Es un viejo cuento-moraleja, que reescribo según lo recuerdo. Sé que no es la versión original, pero espero la moraleja final sea útil de igual manera.

En un antiguo paraje oriental, existía un monasterio habitado por una estricta orden ortodoxa.

Dentro de sus tradiciones, los monjes que sólo veían la luz del sol un día al año en su peregrinaje cíclico, seguían el mandamiento férreo de no dejarse tentar por la carne humana, para nunca pecar por falta de castidad. Las reglas no escritas, pero siempre vistas y seguidas: jamás ver a una mujer a los ojos, nunca hablarles, impensable siquiera rozar sus ropas; ¡infierno para quien las tocase!

Así pues, venían todos de vuelta, caminando en fila, con la mirada hacia el suelo y el capuchón montado, pero la dificultad del paraje, provocó que se retrasara uno de los maestros con su aprendiz, que quedaron algo rezagados del grupo que marchaba al enclaustro del año nuevo.

Estos dos últimos, llegaron tarde al cruce de un río que hicieron los demás en una barcaza, viéndose obligados a levantarse las ropas y atravesar a pie y a contracorriente.

De pronto, cuando comenzaban a adentrarse en el agua, se acercó a ellos una mujer llorando, muy bella por cierto, que provocó que ambos en reflejo, echaran la mirada al suelo.

– Ayúdenme por favor – suplicó ella. -Es demasiado tarde y no he alcanzado a la barcaza. Necesito cruzar el río pues mi madre está en su lecho de muerte y me temo que si no llego hoy en la noche a su lado… temo que me lleve la corriente.

El joven aprendiz, recordando bien sus mandamientos, hizo caso omiso de la plegaria y adelantó unos pasos, hasta que se percató que su maestro no venía a su lado. Al volver la mirada, observó que aquel a quien tanto admiraba, había violado su código y cargaba en hombros al ente del pecado.

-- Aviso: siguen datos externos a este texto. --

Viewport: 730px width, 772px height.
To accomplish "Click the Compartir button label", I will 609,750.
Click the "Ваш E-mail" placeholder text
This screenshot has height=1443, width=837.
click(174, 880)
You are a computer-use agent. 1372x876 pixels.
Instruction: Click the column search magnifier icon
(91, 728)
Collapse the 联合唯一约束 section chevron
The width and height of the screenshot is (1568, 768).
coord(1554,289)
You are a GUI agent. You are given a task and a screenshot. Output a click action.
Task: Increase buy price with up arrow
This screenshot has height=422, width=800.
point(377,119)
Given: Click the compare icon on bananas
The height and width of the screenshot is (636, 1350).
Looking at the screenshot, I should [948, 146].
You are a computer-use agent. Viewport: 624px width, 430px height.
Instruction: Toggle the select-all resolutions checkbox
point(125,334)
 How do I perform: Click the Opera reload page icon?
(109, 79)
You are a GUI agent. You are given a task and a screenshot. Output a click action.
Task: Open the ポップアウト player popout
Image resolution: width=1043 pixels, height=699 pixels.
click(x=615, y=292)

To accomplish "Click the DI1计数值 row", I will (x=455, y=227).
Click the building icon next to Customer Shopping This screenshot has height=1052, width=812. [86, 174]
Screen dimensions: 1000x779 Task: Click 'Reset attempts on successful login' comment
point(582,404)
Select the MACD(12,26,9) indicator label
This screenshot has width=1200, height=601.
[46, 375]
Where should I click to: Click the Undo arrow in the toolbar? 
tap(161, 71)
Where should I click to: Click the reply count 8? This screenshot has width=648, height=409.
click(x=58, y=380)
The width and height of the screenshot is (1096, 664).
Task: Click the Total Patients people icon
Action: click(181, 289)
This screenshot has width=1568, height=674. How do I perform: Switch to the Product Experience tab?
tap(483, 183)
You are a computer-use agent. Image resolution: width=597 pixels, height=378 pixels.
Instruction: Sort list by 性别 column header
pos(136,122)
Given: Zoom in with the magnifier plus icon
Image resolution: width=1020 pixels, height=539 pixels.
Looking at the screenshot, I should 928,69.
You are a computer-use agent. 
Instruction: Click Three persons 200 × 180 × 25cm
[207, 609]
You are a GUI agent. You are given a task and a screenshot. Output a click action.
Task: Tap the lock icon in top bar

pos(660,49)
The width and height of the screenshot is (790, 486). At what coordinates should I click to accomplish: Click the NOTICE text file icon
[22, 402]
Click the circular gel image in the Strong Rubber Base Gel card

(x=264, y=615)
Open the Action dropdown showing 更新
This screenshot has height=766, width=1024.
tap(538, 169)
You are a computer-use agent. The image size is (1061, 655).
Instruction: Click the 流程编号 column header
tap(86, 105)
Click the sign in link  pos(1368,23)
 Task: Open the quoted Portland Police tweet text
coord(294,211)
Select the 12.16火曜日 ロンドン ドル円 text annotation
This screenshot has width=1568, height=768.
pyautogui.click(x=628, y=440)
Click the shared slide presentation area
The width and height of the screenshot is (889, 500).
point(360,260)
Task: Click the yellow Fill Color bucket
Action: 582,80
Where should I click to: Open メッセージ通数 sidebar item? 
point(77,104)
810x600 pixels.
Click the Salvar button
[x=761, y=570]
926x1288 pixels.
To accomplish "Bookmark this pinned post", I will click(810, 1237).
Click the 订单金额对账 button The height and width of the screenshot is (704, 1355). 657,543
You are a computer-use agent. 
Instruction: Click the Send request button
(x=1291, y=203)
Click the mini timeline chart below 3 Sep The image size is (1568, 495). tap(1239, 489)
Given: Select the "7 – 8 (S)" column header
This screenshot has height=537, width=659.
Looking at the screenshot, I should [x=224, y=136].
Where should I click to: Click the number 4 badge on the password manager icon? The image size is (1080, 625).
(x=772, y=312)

Atrás quedó el río, el maestro bajó a la mujer y continuaron a marchas forzadas pues era peligroso que la noche los atrapara a medio camino. El maestro, en silencio avanzaba y el aprendiz, en silencio maldecía a aquel que había cargado a la mujer. ¿Lo denunciaré? Es mi obligación ver que nadie de la orden peque… Pero es mi maestro. ¿Cómo puedo hacerle esto? ¿Cómo a sabiendas de todo, la vio a los ojos, la escuchó, la cargó y la tocó? ¿Cómo lo hizo viendo además lo hermosa que ella era?

– Hemos llegado – dijo el maestro cuando después de un par de horas, se asomó en el horizonte el monasterio ya iluminado por antorchas.

Maestro- le dijo el otro- antes de que lleguemos al lado de nuestros hermanos, en el silencio y confidencialidad que nos otorga la distancia, le hago saber mi enojo por el pecado cometido.

– ¿A que te refieres? – preguntó el maestro sorprendido.

– A que ha tocado a una mujer, cuando la llevó en sus hombros a cruzar el río, hace 20 leguas… debe saber que no he podido dejar de pensar en ello las últimas tres horas de andar, pues pensaba denunciarle, pero al tratarse de usted, ahora mejor se lo menciono.

– Querido – le respondió cariñosamente su mentor – que esto te sirva de lección: hemos pecado ambos, pero cuando yo lo hice, un fin correcto y piadoso se cumplió y no lo mismo ha sucedido contigo.

– ¿Yo? – preguntó anonadado

– Sí. Yo he tocado a una mujer, que dejé 20 leguas atrás, en cambio tú no has podido sacarla de tu mente las últimas tres horas… ¿porqué no la dejaste como yo, a la orilla del río?